Directions for this task:
Exactly the lines from the one containing "Click the find hex values icon" through the end of the data, and nothing more, should be retyped; pictures stay out.

Data provided:
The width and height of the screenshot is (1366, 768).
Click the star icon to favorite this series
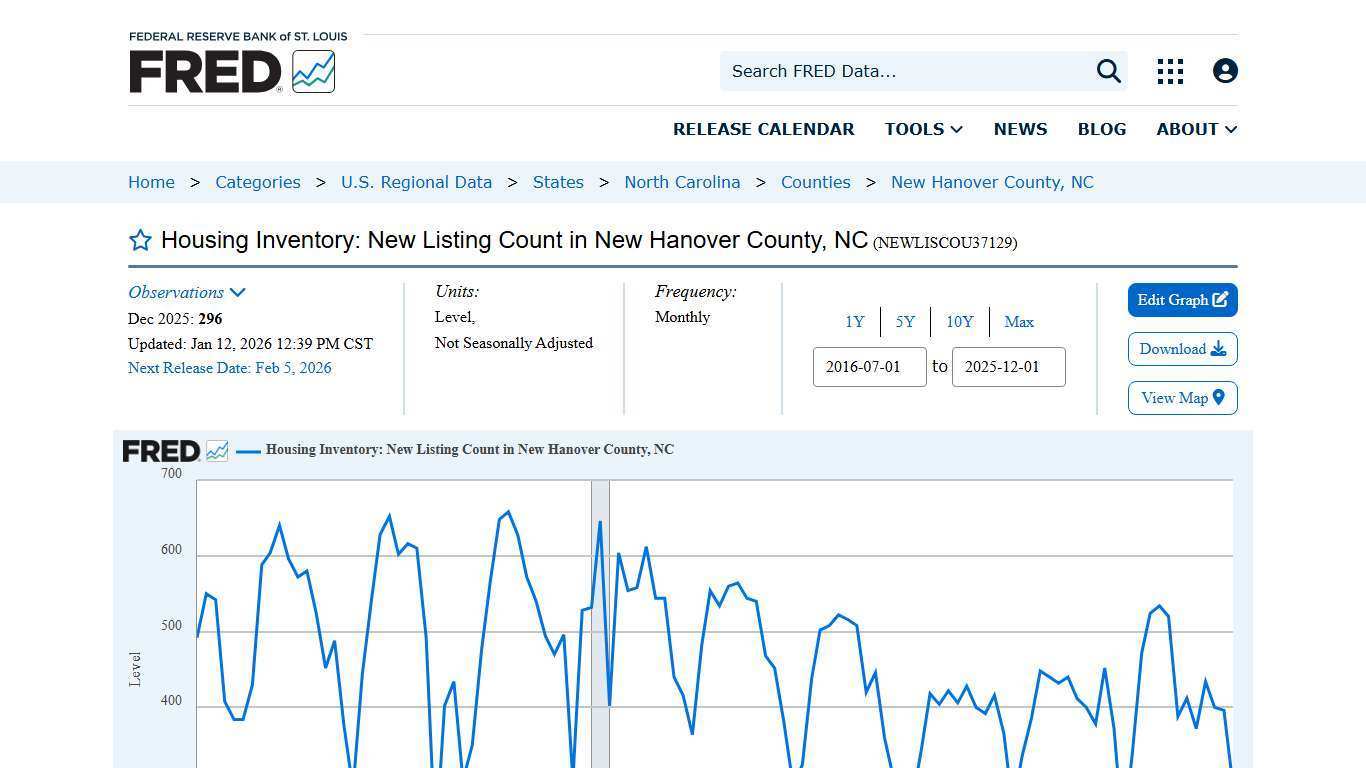pos(140,240)
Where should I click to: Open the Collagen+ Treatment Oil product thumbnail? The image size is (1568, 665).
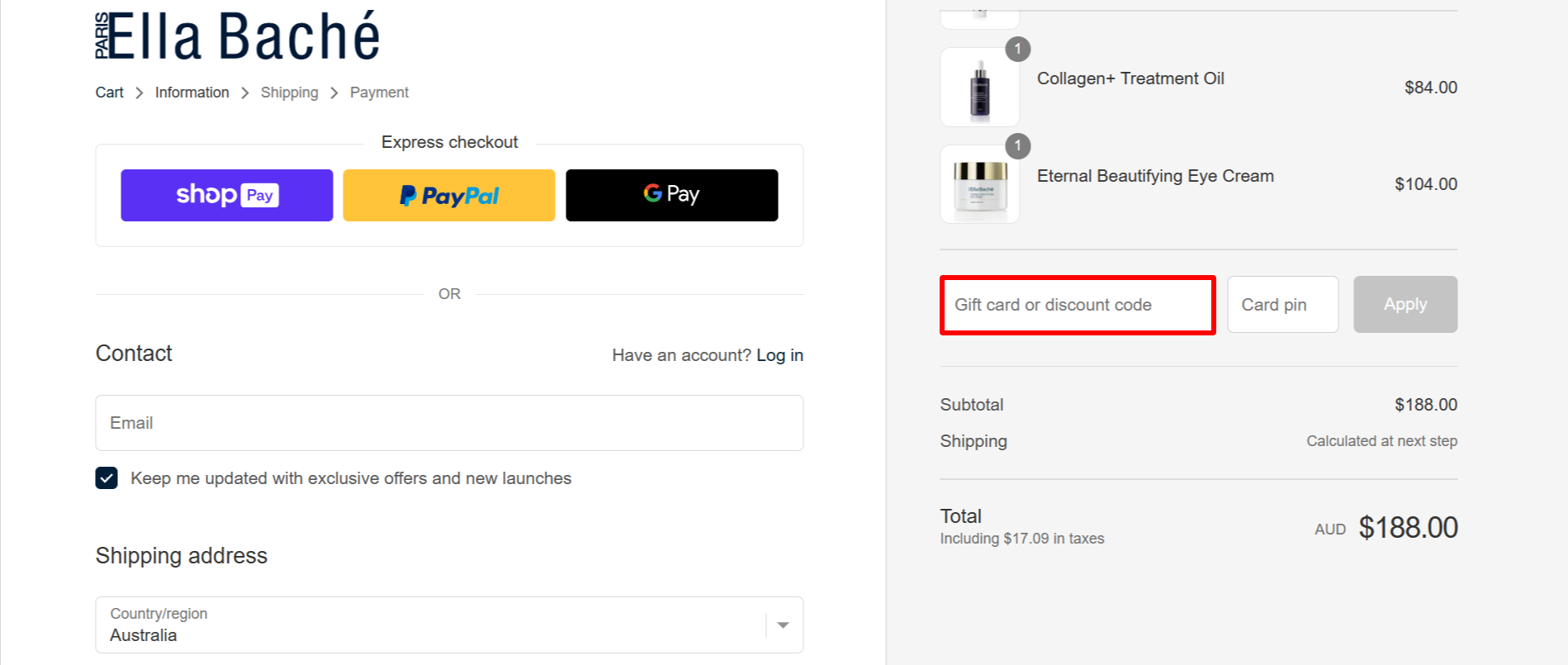[979, 86]
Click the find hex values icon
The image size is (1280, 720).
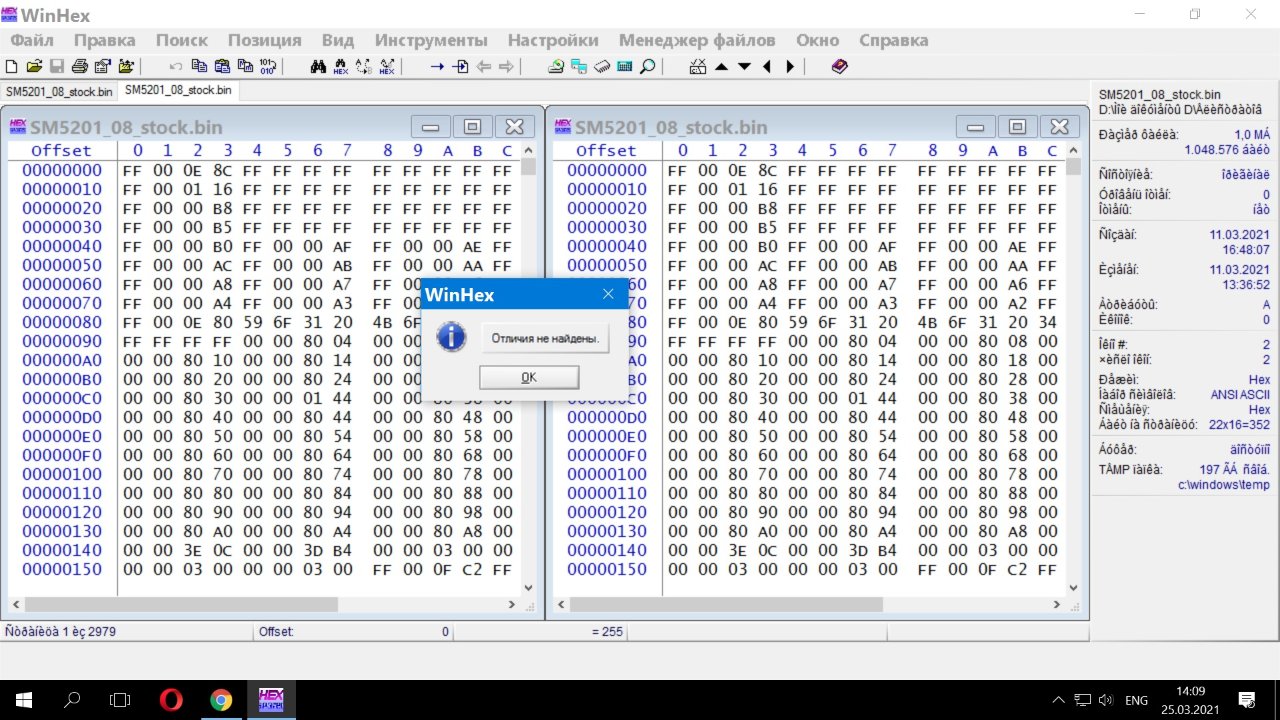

Answer to this problem:
Click the find hex values icon
The image size is (1280, 720).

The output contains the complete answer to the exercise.